Dividends and Distributions (Including Distributions upon Liquidation)
Holders of our Common Stock and our Class B Stock are entitled to receive cash dividends at the same rate if and
when declared by our Board out of funds legally available therefor, subject to the dividend and liquidation rights of any
Preferred Stock that may be issued and outstanding. With respect to distributions other than cash dividends, all other
distributions, including stock dividends and all other distributions and rights including distributions upon liquidation,
our Common Stock and our Class B Stock will rank equally and have the same rights, except that stock dividends and
stock splits of our Common Stock and our Class B Stock will be payable or made to the holders of each such class only
in the shares of such class.
Restrictions on Transfers of our Class B Stock (Conversion of our Class B Stock into our Common Stock)

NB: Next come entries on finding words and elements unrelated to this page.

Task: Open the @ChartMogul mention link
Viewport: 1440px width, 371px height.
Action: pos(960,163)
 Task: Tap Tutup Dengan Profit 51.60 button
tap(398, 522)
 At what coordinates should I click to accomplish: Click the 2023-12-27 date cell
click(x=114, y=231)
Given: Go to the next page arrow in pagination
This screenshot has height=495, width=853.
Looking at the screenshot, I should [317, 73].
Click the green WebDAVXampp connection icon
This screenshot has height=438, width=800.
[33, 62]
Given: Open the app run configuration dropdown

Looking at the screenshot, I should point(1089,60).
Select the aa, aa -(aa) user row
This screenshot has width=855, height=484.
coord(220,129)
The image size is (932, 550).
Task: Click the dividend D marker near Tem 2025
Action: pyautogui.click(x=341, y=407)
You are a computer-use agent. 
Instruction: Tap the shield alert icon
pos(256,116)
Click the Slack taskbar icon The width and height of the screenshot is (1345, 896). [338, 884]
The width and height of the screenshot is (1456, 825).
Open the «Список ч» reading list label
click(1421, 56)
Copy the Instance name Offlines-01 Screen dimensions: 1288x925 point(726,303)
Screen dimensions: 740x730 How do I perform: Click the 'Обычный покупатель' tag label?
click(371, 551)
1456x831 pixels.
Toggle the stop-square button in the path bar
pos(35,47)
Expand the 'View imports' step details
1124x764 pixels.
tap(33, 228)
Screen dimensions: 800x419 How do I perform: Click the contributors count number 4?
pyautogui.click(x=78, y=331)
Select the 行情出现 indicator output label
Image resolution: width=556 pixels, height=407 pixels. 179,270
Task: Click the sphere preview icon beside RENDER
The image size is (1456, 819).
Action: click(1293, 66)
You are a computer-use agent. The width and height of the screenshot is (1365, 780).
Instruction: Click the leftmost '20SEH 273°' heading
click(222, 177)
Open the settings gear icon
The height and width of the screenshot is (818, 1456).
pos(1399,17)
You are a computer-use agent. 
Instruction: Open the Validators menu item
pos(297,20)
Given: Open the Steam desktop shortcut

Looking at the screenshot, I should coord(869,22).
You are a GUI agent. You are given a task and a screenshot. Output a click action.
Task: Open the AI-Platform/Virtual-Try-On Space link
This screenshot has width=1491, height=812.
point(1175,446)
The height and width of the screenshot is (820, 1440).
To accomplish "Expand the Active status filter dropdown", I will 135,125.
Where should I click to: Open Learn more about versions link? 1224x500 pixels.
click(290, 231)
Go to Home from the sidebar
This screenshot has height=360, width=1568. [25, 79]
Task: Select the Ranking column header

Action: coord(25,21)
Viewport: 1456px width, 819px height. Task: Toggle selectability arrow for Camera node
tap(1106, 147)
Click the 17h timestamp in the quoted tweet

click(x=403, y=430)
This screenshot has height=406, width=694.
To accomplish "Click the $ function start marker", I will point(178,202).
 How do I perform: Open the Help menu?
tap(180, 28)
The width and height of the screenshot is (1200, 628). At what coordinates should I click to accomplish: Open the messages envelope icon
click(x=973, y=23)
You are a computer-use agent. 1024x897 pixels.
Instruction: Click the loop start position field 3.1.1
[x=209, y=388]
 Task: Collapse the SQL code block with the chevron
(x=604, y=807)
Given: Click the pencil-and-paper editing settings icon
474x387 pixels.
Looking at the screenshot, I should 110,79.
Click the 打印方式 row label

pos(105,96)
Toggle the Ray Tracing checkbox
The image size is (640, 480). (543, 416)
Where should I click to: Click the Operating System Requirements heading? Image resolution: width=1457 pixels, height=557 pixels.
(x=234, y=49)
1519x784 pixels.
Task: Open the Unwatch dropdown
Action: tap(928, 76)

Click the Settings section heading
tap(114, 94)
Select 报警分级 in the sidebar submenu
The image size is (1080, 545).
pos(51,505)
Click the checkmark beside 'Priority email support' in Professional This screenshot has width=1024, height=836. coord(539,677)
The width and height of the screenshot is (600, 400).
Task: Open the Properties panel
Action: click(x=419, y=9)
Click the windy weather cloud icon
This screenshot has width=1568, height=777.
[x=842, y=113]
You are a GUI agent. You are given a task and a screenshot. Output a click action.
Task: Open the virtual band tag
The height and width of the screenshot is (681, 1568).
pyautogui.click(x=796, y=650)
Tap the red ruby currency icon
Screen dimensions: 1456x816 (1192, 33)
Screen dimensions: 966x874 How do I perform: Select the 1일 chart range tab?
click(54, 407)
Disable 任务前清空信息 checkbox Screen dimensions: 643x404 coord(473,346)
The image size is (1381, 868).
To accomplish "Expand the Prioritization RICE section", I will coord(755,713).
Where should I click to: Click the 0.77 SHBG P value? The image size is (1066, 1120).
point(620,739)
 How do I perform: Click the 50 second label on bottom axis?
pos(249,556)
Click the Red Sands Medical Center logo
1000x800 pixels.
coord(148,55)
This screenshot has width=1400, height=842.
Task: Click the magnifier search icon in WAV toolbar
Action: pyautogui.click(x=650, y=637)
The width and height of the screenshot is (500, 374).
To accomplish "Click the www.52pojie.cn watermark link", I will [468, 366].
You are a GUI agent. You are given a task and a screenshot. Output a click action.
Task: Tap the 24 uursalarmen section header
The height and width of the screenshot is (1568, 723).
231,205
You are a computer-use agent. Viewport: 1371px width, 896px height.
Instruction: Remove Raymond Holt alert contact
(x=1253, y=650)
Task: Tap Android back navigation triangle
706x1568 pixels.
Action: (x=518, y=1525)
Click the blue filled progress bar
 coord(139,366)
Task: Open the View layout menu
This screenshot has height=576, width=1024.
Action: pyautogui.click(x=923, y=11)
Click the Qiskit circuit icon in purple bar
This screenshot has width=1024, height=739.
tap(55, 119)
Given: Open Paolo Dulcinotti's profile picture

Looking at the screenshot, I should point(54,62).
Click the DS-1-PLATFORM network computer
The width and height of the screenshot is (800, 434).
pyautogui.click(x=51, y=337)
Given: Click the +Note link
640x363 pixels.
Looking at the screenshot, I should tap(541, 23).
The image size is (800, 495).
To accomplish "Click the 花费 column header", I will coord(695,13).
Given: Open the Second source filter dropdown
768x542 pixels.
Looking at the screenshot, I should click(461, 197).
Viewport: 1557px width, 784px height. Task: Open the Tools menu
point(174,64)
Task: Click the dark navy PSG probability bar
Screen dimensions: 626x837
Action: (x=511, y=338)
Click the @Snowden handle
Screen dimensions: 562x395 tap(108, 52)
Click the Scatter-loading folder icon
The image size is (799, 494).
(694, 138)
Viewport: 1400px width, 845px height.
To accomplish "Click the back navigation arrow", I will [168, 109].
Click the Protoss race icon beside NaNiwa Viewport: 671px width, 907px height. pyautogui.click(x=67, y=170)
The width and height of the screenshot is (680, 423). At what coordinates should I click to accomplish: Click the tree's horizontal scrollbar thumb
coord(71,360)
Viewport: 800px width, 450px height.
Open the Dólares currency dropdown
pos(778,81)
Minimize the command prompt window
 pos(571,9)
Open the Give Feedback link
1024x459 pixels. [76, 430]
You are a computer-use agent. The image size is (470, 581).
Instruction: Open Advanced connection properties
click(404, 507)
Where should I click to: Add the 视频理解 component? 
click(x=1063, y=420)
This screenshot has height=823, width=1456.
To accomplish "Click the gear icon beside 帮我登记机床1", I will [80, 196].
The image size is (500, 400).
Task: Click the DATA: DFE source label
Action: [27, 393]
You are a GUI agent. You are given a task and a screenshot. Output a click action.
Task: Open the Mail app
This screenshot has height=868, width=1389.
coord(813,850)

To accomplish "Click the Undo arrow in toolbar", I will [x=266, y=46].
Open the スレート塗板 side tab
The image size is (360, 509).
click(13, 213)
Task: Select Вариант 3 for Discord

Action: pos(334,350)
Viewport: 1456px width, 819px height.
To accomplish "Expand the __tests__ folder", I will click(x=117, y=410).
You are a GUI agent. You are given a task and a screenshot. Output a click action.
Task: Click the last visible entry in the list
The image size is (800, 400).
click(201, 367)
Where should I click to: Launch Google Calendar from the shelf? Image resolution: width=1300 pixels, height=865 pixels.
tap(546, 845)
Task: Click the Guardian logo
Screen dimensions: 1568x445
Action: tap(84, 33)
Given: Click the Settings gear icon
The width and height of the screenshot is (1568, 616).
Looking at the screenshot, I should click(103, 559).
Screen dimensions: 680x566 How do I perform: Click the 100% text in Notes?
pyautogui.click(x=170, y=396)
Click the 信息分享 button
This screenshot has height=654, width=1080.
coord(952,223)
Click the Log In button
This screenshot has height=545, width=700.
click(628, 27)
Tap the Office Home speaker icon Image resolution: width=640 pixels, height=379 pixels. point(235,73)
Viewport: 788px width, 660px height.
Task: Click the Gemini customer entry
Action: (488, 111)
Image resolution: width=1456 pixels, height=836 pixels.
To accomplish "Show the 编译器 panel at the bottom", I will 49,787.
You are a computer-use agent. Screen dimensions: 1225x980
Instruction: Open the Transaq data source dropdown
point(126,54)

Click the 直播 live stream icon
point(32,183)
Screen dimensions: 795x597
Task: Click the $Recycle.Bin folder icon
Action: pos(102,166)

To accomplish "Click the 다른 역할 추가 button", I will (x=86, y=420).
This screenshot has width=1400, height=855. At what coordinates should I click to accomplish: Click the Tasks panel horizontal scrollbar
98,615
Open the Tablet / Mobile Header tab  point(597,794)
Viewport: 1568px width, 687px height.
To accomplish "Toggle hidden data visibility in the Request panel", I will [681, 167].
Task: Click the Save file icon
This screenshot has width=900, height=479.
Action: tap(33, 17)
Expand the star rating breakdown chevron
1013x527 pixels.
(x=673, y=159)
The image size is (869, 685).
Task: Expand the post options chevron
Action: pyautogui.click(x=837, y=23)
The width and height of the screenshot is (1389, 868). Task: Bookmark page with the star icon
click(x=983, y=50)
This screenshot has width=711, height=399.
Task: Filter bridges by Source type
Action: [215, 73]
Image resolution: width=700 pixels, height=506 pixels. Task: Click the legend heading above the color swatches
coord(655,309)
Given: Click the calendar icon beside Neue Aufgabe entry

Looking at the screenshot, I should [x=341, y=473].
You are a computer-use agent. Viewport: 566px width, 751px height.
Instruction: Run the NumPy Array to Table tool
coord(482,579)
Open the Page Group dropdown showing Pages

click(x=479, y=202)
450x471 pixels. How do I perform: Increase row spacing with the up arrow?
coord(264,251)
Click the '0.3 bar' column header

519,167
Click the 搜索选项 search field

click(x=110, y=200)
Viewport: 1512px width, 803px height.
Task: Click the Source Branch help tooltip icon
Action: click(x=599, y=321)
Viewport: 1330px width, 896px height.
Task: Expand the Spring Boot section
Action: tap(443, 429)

As more fully described below, our Class B Stock is not transferable as our Class B Stock except to certain eligible
transferees including such holder’s spouse, certain of such holder’s relatives, certain trusts established for their benefit,
corporations and partnerships principally owned by such holders, their relatives and such trusts, charitable
organizations and such holder’s estate. Accordingly, there is no trading market for shares of our Class B Stock. Other
than pursuant to conversions into shares of our Common Stock as described below, the holder of shares of our Class B
Stock may transfer such shares (whether by sale, assignment, gift, bequest, appointment, or otherwise) only to a
permitted transferee (a “Permitted Transferee”) defined generally as follows:
(i)
(ii)
The spouse of the holder of such Class B Stock;
Any lineal descendant of a grandparent of such holder of our Class B Stock, including adopted children,
and any spouse of such lineal descendant (said descendants, together with such stockholder and such
stockholder’s spouse, being hereinafter referred to as “such Class B Stockholder’s Family Members”);
(iii)
A trust principally for the benefit of such Class B Stockholder’s Family Members and charitable
organizations;
(iv)
Any charitable organization;
(v)
A partnership or corporation, a majority of the beneficial ownership of which is owned by such holder of
Class B Stock and/or one or more of his or her Permitted Transferees; and
(vi)
The estate of such holder of our Class B Stock.
Shares of our Class B Stock held by a partnership or corporation may be transferred to a person who transferred such
shares to such partnership or corporation (and to such person’s Permitted Transferees). Shares of our Class B Stock
may, upon certain circumstances, also be transferred by a corporation or by a partnership to its successor. Shares held
by trusts which are irrevocable at the time of issuance of our Class B Stock may be transferred to any person to whom
or for whose benefit principal may be distributed under the terms of the trust and such person’s Permitted Transferees.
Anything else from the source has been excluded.